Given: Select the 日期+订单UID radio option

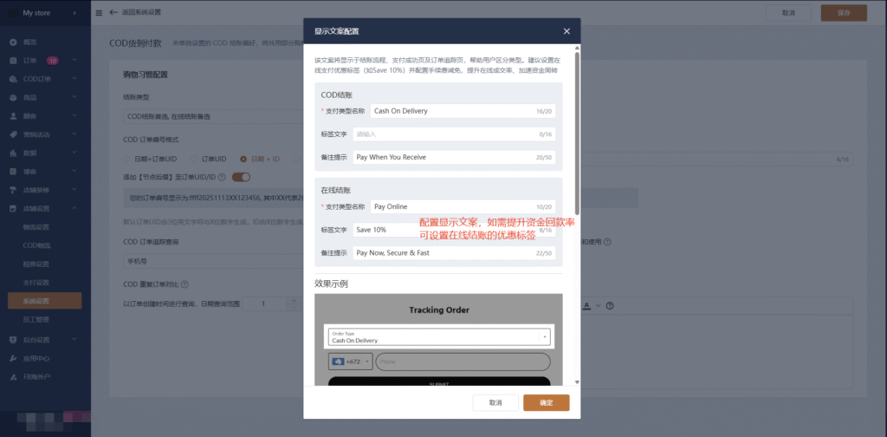Looking at the screenshot, I should click(x=128, y=159).
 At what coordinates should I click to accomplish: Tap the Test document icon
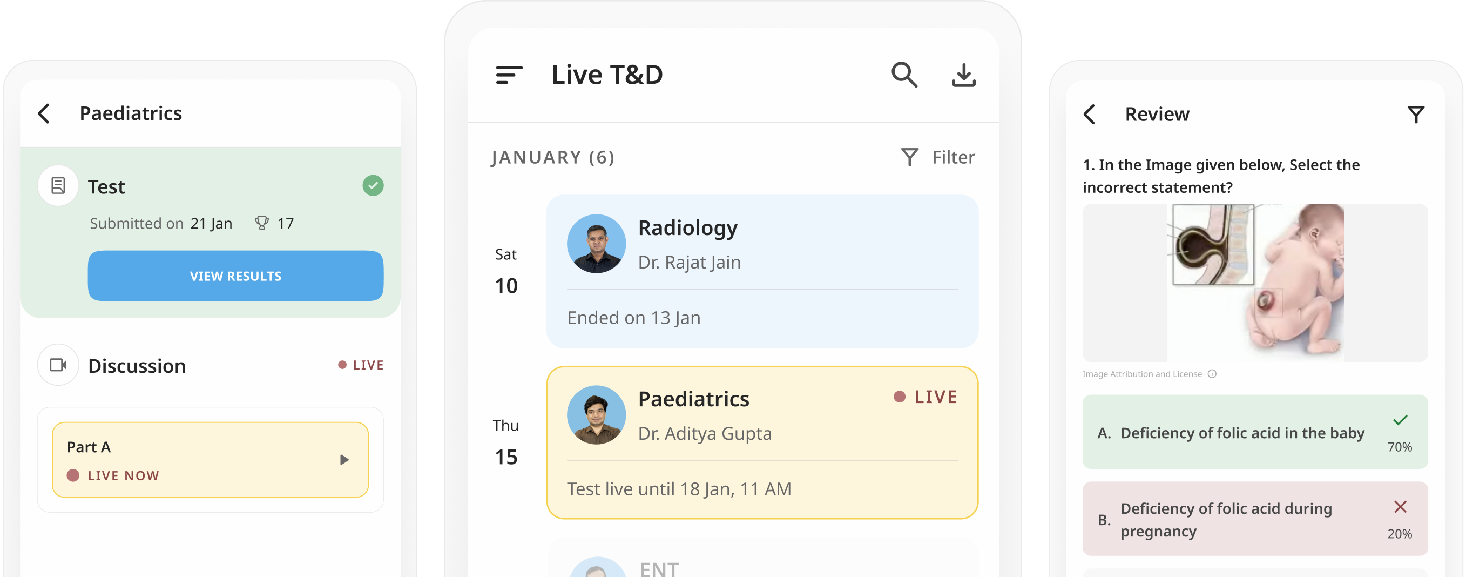click(58, 186)
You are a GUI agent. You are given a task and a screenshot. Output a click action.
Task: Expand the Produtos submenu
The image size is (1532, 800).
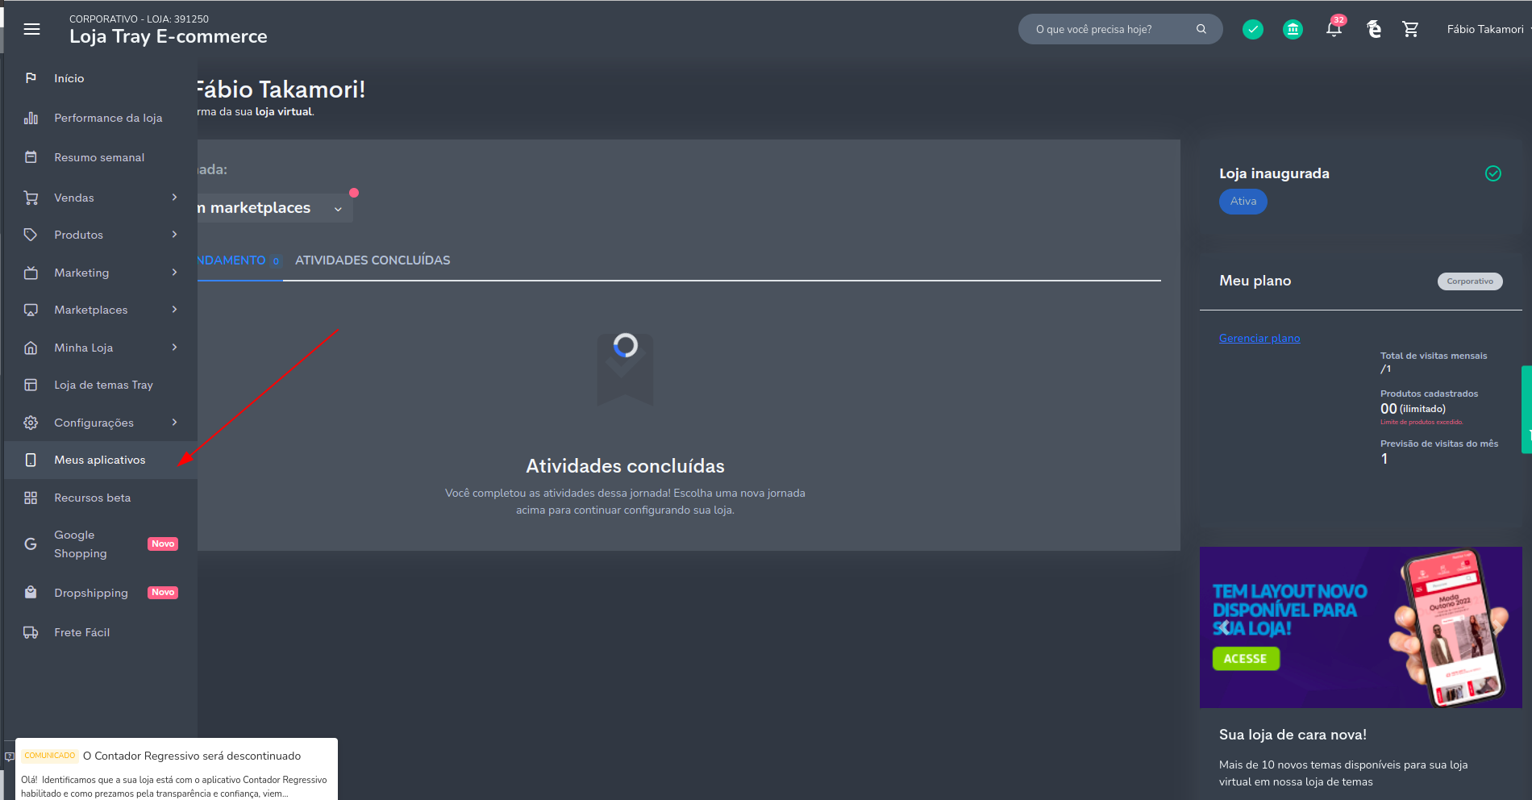(174, 235)
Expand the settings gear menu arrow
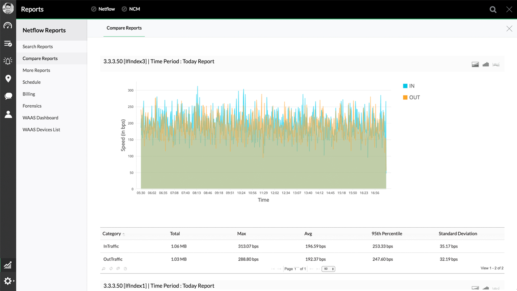This screenshot has height=291, width=517. pyautogui.click(x=14, y=281)
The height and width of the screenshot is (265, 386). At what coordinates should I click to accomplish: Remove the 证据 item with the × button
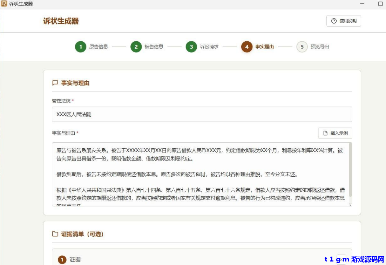click(341, 259)
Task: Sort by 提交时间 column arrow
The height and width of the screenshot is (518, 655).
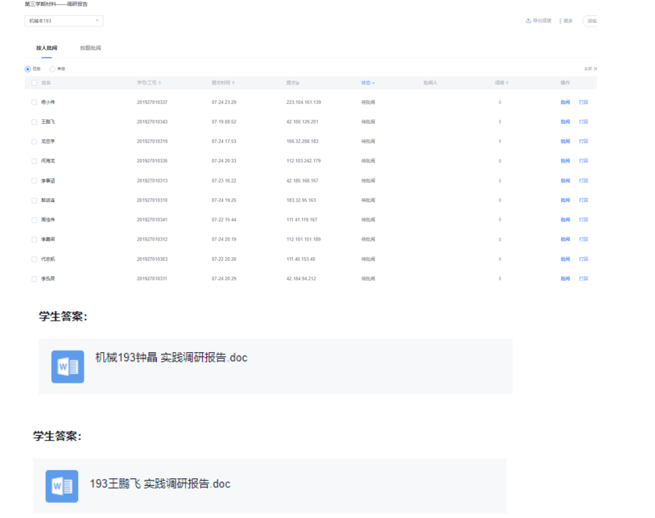Action: pos(233,83)
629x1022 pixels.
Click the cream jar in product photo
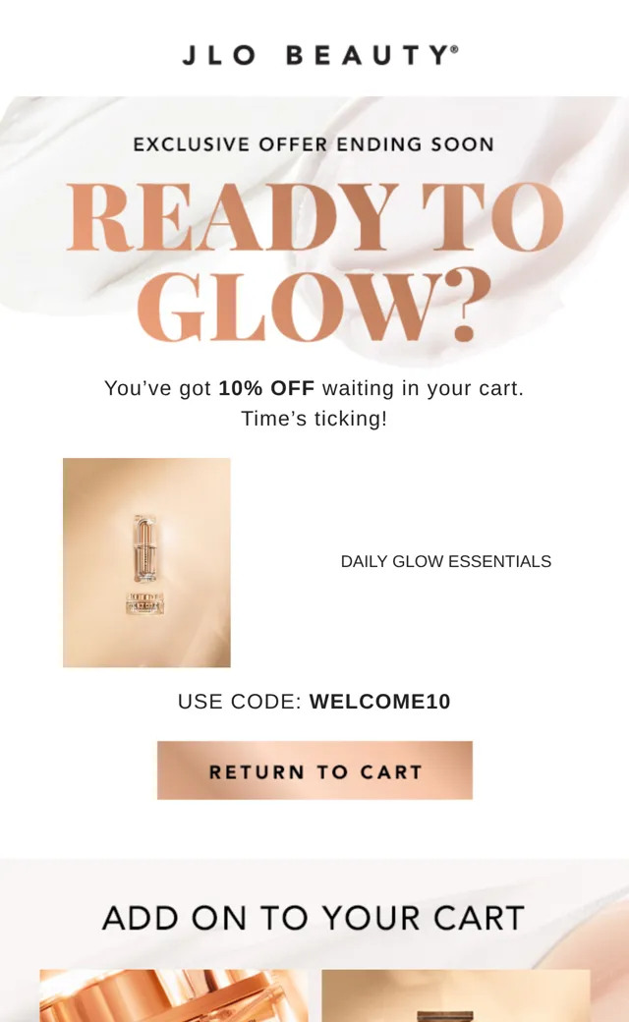tap(144, 603)
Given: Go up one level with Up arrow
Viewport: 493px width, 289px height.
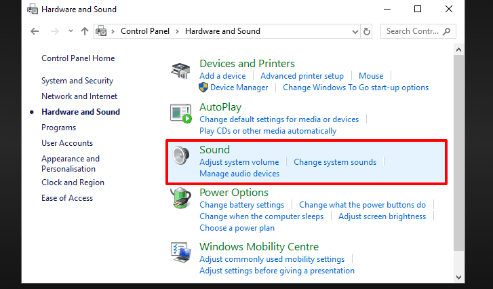Looking at the screenshot, I should point(84,31).
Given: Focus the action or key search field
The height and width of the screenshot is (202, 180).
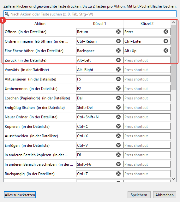Looking at the screenshot, I should point(90,14).
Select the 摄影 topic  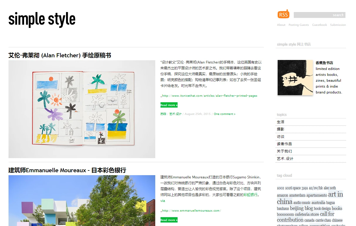click(281, 129)
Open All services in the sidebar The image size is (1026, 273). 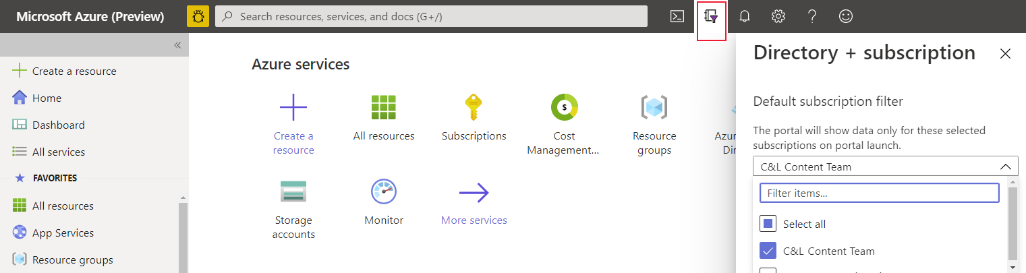click(59, 152)
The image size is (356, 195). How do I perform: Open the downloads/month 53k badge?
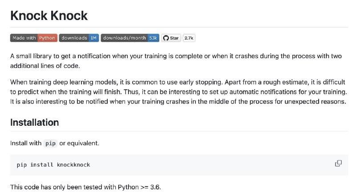click(130, 38)
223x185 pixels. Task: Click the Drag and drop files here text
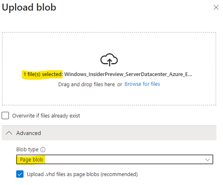(x=86, y=85)
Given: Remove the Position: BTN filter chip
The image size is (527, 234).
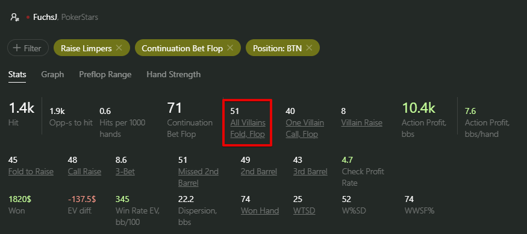Looking at the screenshot, I should [x=309, y=48].
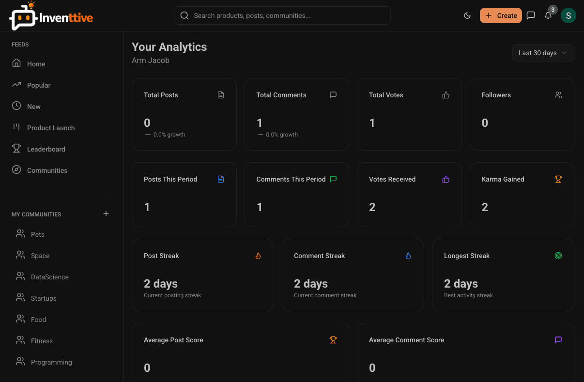Open the messages chat icon
Image resolution: width=584 pixels, height=382 pixels.
531,15
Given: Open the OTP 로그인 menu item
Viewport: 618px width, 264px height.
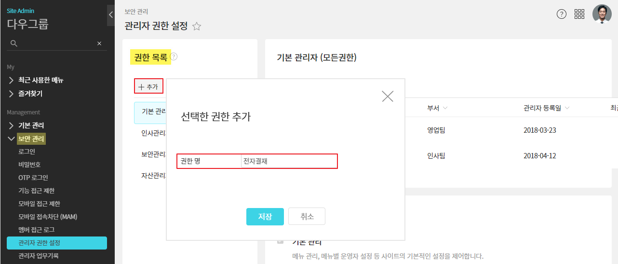Looking at the screenshot, I should point(33,178).
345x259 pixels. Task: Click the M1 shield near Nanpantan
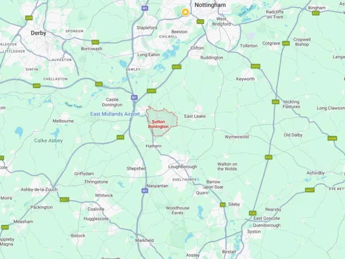(145, 191)
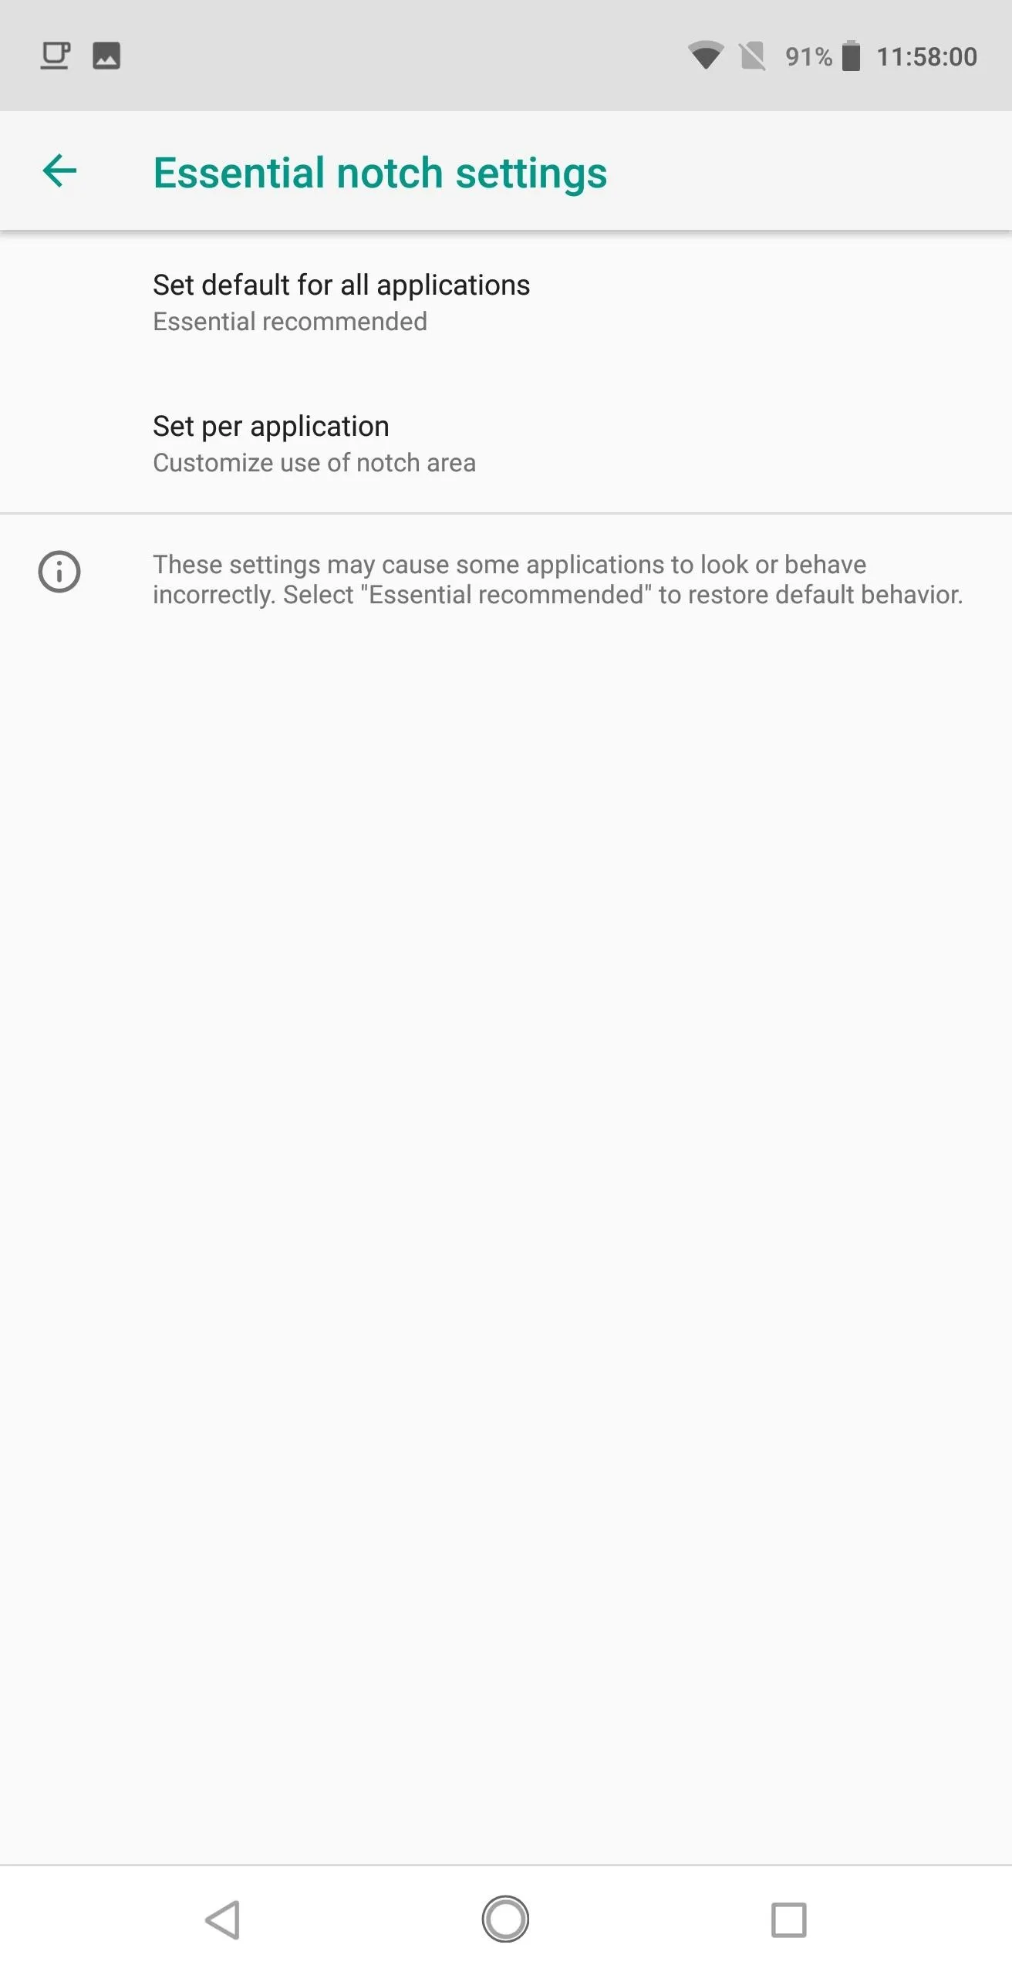Open Set per application option

[x=506, y=444]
____________
◆ About this task:
The copy must begin with the line containing "The image size is (356, 195).", end with the last line of the material, match each line exactly, and hold no pictures.

◆ Solution to this problem:
The image size is (356, 195). How do I perform: Open the downloads/month 53k badge?
click(130, 38)
223x185 pixels. Task: Click the Drag and drop files here text
(x=86, y=85)
Given: Remove the Position: BTN filter chip
The image size is (527, 234).
Looking at the screenshot, I should [x=309, y=48].
Open the messages chat icon
Image resolution: width=584 pixels, height=382 pixels.
531,15
Given: Open the OTP 로그인 menu item
Viewport: 618px width, 264px height.
Looking at the screenshot, I should point(33,178).
345x259 pixels. Task: Click the M1 shield near Nanpantan
(145, 191)
Open Set per application option

[x=506, y=444]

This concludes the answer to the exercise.